My primary resource recommendation for drawing fat people is Morpho Anatomy For Artists: Fat And Skin Folds! It does a wonderful job breaking down where fat accumulates on the body, how it interacts with the familiar landmarks of human anatomy, and what sort of shapes it tends to form under the influence of gravity. It's a phenomenal reference and my top recommendation for anyone seeking to improve at drawing fat people!
When it comes to finding decent photo references for fat people, the pickings are frustratingly slim. Most sites that specialize in pose references either don't have fat models or have all their images behind paywalls. Of the resources I looked through, the best sources for pose references were Adorkastock and Line of Action.
@adorkastock actively seeks to provide an incredible profile of pose references with diverse body types, and as an added bonus you can access a lot of their images for free on their site/Tumblr or join their patreon for early access to images! Line of action is a site aimed towards practicing figure drawing, providing images and a timed function to challenge artists to sketch within a set time limit. I took the time to go through roughly 300+ images and was pleased to find that during my session around two-to-three out of every ten photos were fat models. The only caveats to this was the fact that most of the images were of the same individual, limiting the applications for studying the variants of fat bodies. Still, it's an amazing tool that has a free mode and allows you to filter the types of references you want based on age and level of nudity.

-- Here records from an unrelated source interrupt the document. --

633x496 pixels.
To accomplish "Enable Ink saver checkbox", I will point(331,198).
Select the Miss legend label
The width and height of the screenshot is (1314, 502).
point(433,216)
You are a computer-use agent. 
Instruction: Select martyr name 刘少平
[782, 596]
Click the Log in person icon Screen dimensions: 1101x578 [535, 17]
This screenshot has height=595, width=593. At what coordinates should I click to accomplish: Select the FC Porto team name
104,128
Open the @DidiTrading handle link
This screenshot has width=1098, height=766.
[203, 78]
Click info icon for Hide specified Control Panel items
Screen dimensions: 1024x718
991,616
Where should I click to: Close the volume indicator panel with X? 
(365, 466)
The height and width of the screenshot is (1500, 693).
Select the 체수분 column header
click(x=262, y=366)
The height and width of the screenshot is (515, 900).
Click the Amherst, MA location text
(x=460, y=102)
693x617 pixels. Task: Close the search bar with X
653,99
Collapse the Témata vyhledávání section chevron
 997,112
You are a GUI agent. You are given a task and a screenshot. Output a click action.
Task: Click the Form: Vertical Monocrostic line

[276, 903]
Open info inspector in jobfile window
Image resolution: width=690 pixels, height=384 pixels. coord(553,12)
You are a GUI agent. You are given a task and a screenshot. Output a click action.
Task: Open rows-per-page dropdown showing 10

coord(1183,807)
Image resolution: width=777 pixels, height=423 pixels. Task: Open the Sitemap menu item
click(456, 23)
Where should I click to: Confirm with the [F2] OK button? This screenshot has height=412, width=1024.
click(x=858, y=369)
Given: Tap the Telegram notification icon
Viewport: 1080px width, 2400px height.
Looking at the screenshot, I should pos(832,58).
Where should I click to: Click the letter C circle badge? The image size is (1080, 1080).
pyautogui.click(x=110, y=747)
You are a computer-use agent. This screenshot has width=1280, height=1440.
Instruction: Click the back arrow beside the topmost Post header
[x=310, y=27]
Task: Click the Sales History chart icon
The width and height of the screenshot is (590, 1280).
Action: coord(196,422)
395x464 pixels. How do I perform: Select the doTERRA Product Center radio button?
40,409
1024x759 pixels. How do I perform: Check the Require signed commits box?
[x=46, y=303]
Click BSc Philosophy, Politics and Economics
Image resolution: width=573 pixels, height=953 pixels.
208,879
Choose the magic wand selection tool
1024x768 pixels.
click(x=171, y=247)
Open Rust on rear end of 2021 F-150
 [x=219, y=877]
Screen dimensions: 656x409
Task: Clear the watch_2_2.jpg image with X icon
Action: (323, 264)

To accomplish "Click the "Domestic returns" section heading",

Beyond sites that specialize in art reference photography, there's also the ever popular Pinterest, which is the site where I typically seek references for my personal studies. Due to the nature of Pinterest's extensive collection, there's a vast variety of references for different fat body types that includes a lot more "everyday" people. The primary issue with Pinterest however is the rampant reposting and lack of proper credits for images, which can make things dicey depending on how you wish to use the references you find. For personal studies this isn't really an issue, but for any sort of professional or paid work is something to be aware of just for the sake of accountability.
* For those who are 18+, porn photography of real people also offers an incredible wealth of visual resources for fat bodies and how they interact with gravity/movement/etc. The variety of positions and angles offer many opportunities to study human anatomy, and it's a pretty well-known fact that drawing NSFW art can be an important learning experience for those struggling with drawing anatomy. In the end, it depends on your personal level of comfort with viewing/drawing explicit images, but it's not something you should completely overlook.
Last but not least, look at the work of artists you admire who draw fat people! While I typically recommend sticking to photo references for learning anatomy, studying artist's portrayals of fat people is also incredibly helpful for learning different tactics for simplifying and/or stylizing fat bodies to better fit ones own style. There are also plenty of artists who've crafted tutorials detailing their approach to drawing fat folks, so I highly recommend you check them out as well! I hope the resources I've linked here can help you in your studies, and feel free to drop another ask if you have any more questions! I'm planning on posting a tutorial on how I do studies for fat people soon, so that will be an additional resource for you once I've got it posted!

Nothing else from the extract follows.